### ЗАДАНИЕ 1
Кому, согласно тексту о Куприне, удалось отвести писателя от сплошного пьянства?
### ЗАДАНИЕ 2
Выпишите без изменений фрагмент текста о Куприне, начиная со слов «Гулял и пил» и продолжая до слов «закусок и вина.».
### ЗАДАНИЕ 3
Продолжите текст о Куприне, начав сразу после его последнего предложения.

### ИСХОДНЫЙ ТЕКСТ
----

Гулял и пил Куприн, как говорится, без просыпа. Утро начинал с шампанского, а завтракал с водкой. Обожал гнать лихачей и устраивать пиры в ресторанах – в «Норде», «Капернауме», а особенно в «Вене» на углу Гоголя и Гороховой.

  • Ах, в «Вене» множество закусок и вина.
  • Вторая родина она для Куприна, —

так кто-то из сатириков написал о писателе. А он тем временем гулял напропалую с цыганским табором и устраивал в пьяном виде дебоши, однажды даже бросил пехотного генерала в бассейн (это случилось в ресторане «Норд»).

Первая жена Куприна – Мария Давыдовна, впоследствии Иорданская, пыталась остановить и образумить писателя, но не смогла. Это удалось второй жене – Елизавете Гейнрих, незаконной дочери Мамина-Сибиряка. Она стала пестуньей и целительницей Куприна. Как вспоминает одна мемуаристка: «Совсем не пить он уже не мог, но от сплошного, дикого пьянства она его отвела».

В 1918–1919 годах он работал в созданном Максимом Горьким издательстве «Всемирная литература». Жил в собственном особняке в Гатчине, а потом в Гатчину пришли белые войска, и Куприн стал редактировать газету, издаваемую штабом армии генерала Юденича.

Гражданская война с ее жескостью (с обеих сторон), разрушающей традиционный уклад русской жизни, возмутила Куприна. В октябре 1919 года он сначала уехал в Финляндию, потом – в Париж и 17 лет пробыл в эмиграции.

Вдали от родины Куприн продолжает работать. Создает очерки о Франции, повести «Колесо истории» и «Жанета», автобиографический роман «Юнкера». «Я хотел бы, – говорил Куприн своему знакомому по Парижу Юрию Говоркову, – чтобы прошлое, которое ушло навсегда, наши училища, наши юнкеры, наша жизнь, обычаи, традиции остались хотя бы на бумаге и не исчезли не только из мира, но даже из памяти людей. “Юнкера” – это мое завещание русской молодежи…»

Практически все произведения Куприна эмигрантского периода пронизаны ощущением грусти по уходящей России, исчезающей русской культуре.

Жилось Куприну несладко. «Знаменитый русский писатель, – вспоминал коллега по перу Николай Рощин, – жил в великой бедности, питаясь подачками тщеславных “меценатов”, жалкими грошами, которые платили хапуги-издатели за его бесценные художественные перлы, да не очень прикрытым нищенством в форме ежегодных благотворительных вечеров в его пользу».

----

### ИСХОДНЫЕ ЗАПИСИ
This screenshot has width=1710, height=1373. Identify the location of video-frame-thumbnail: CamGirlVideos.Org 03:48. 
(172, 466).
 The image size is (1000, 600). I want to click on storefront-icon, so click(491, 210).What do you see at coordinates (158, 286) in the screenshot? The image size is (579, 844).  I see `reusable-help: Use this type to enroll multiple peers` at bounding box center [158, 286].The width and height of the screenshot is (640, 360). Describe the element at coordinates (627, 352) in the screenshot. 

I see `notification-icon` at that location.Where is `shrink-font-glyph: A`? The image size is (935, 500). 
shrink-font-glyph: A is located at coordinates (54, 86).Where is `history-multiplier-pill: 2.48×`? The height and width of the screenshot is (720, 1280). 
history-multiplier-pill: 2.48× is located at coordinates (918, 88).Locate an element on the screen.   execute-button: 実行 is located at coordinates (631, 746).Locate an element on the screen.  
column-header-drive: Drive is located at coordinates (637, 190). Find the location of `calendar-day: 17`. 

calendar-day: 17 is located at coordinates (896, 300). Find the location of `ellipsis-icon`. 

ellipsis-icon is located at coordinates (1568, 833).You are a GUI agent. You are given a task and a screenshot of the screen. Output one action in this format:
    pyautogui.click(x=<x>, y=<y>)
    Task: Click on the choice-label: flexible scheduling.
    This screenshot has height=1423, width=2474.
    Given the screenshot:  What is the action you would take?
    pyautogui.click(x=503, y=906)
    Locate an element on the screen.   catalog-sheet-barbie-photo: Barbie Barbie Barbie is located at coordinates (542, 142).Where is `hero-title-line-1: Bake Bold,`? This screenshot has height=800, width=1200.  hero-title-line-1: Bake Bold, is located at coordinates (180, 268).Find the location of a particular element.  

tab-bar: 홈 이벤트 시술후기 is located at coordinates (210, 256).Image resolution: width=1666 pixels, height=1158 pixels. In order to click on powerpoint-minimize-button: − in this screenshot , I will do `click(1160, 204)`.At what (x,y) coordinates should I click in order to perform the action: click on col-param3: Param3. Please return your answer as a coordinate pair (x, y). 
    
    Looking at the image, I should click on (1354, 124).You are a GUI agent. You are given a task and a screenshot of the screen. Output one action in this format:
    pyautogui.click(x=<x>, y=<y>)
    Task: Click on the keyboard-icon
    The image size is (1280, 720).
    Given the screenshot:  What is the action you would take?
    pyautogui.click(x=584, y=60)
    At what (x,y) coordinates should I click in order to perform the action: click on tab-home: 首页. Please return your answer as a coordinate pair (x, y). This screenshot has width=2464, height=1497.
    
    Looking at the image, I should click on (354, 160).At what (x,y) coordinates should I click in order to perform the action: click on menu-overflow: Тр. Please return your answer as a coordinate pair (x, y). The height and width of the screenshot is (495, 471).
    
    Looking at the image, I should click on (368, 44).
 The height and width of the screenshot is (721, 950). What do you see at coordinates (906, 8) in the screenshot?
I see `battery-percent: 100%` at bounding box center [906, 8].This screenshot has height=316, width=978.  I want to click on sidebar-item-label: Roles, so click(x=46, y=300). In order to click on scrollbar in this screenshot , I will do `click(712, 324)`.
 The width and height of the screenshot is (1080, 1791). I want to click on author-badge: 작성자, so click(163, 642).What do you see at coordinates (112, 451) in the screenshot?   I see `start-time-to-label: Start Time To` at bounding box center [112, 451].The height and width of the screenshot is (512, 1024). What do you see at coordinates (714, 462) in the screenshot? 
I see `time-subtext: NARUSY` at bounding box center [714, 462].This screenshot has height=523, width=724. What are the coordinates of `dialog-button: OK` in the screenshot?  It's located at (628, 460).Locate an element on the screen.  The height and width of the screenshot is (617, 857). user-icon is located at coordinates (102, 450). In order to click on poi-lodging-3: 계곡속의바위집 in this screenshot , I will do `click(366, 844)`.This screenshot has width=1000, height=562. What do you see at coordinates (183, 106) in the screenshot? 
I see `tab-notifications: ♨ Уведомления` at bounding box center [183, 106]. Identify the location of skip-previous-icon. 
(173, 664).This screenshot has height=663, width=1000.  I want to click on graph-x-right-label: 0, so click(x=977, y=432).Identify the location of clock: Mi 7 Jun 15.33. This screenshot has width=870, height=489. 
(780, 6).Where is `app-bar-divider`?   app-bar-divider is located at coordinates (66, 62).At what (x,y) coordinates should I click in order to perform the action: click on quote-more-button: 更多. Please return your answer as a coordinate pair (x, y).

----

### РЕЗУЛЬТАТ ВЫПОЛНЕНИЯ 1
Второй жене Куприна, Елизавете Гейнрих.

### РЕЗУЛЬТАТ ВЫПОЛНЕНИЯ 2
Гулял и пил Куприн, как говорится, без просыпа. Утро начинал с шампанского, а завтракал с водкой. Обожал гнать лихачей и устраивать пиры в ресторанах – в «Норде», «Капернауме», а особенно в «Вене» на углу Гоголя и Гороховой.

  • Ах, в «Вене» множество закусок и вина.

### РЕЗУЛЬТАТ ВЫПОЛНЕНИЯ 3
Сам Куприн о своей эмигрантской жизни писал:

«Жилось ужасно круто, так круто, как никогда. Я не скажу, не смею сказать – хуже, чем в Совдепии, ибо это несравнимо. Там была моя личность уничтожена, она уничтожена и здесь, но там я признавал уничтожающих, я на них мог глядеть с ненавистью и презрением. Здесь же она меня давит, пригибает к земле. Там я все-таки стоял крепко двумя ногами на моей земле. Здесь я чужой, из милости, с протянутой ручкой. Тьфу!»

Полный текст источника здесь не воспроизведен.